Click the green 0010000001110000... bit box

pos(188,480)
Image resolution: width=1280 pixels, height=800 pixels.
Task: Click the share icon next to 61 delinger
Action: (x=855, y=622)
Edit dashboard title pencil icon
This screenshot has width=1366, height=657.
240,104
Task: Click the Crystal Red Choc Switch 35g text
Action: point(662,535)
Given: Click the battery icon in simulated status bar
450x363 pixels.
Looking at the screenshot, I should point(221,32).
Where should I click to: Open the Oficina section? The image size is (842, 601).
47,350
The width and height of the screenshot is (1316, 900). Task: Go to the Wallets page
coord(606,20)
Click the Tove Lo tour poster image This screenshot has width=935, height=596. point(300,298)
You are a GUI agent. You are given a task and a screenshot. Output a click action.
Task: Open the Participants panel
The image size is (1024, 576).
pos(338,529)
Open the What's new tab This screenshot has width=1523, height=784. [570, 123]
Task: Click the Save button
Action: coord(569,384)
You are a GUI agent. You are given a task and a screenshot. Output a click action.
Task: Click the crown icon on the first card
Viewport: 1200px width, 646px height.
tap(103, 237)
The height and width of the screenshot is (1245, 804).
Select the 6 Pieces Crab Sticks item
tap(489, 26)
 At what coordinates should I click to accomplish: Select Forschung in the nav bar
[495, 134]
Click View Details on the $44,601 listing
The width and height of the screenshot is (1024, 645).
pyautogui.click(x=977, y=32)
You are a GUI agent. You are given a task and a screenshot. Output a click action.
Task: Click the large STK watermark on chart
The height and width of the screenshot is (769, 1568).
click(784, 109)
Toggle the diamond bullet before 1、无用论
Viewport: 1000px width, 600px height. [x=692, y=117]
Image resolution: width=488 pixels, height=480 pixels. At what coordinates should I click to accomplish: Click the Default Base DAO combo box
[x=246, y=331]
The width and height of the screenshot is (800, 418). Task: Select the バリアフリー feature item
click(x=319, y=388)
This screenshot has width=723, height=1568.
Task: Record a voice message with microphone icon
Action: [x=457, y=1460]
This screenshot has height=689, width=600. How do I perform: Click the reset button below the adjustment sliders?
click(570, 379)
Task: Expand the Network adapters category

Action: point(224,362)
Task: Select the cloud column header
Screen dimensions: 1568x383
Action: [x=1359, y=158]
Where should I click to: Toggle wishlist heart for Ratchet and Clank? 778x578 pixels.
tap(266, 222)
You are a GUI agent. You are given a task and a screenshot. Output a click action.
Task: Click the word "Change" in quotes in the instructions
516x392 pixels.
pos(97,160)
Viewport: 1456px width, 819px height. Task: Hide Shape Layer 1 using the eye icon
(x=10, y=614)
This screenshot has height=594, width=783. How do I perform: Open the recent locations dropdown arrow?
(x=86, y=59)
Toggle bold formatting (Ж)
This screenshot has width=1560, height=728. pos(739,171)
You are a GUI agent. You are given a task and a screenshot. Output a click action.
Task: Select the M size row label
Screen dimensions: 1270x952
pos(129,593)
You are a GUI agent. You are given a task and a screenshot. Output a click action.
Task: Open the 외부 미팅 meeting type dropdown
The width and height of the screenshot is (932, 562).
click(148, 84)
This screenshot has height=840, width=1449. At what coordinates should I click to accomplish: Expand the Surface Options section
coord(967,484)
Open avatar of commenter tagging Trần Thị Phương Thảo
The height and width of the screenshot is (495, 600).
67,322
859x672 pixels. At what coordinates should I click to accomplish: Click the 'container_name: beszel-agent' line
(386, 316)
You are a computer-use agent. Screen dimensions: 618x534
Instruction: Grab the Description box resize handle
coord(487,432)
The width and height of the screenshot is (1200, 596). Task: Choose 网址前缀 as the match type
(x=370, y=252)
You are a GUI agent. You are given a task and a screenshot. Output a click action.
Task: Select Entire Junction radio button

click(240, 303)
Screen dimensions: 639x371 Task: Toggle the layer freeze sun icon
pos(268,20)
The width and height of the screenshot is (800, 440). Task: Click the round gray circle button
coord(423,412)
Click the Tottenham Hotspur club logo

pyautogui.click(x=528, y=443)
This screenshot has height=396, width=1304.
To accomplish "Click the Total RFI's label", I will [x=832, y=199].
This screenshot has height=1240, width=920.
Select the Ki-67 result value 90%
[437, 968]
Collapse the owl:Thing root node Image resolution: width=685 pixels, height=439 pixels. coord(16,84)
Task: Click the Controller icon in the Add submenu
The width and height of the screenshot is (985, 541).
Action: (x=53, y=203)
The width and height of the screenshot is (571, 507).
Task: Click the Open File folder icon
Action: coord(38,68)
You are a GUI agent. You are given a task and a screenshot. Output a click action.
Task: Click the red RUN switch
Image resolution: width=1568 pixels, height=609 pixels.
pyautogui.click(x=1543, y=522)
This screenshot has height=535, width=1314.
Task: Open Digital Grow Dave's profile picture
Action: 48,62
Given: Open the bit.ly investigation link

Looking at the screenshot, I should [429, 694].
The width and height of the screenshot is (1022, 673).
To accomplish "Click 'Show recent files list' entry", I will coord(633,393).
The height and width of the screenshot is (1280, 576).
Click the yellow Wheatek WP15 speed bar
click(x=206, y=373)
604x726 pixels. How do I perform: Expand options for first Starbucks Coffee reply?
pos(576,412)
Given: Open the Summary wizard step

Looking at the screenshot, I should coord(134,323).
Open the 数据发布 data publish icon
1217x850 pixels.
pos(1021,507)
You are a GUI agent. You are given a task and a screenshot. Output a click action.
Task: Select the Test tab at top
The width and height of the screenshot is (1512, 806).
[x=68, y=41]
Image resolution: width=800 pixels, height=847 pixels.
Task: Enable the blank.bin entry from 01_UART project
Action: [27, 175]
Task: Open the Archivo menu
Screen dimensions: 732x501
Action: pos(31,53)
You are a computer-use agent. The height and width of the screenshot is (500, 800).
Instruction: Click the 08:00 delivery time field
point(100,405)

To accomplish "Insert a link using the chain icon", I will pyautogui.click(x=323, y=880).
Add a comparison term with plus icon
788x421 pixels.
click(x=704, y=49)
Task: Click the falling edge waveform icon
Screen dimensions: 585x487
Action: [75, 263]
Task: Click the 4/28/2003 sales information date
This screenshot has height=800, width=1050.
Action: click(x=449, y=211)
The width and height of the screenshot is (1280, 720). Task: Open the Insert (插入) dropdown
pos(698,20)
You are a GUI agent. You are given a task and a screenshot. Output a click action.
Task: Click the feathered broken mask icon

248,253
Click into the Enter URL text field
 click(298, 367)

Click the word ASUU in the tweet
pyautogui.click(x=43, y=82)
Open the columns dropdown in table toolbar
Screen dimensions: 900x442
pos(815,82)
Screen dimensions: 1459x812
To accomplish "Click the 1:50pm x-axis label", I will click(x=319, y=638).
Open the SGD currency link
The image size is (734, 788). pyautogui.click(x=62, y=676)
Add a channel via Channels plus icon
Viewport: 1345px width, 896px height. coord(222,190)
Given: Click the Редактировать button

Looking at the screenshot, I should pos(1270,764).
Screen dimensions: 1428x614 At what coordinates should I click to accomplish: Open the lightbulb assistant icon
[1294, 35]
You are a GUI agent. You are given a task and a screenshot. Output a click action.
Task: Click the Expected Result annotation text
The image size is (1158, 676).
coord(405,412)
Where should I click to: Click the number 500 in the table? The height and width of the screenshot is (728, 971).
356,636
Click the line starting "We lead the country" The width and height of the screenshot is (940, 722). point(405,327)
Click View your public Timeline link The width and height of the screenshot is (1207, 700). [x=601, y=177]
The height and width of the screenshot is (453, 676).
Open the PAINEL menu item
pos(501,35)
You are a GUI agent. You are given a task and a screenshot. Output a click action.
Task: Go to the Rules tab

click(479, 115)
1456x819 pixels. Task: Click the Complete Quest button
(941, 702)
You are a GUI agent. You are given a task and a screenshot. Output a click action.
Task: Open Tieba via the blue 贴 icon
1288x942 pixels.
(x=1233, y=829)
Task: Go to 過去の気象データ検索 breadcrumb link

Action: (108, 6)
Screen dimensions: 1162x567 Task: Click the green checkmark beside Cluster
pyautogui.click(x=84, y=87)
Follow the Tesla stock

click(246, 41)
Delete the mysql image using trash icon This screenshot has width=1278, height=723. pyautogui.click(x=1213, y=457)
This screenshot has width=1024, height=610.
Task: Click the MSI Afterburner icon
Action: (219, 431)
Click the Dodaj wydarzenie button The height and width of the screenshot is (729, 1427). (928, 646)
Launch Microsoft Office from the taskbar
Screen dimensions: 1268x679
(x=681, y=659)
________________________
# [Required action]
Select all lines with the word "computer" from the entries above.

# [Written response]
You are a computer-use agent. Screen dimensions: 618x534
You are a computer-use agent. The height and width of the screenshot is (500, 800).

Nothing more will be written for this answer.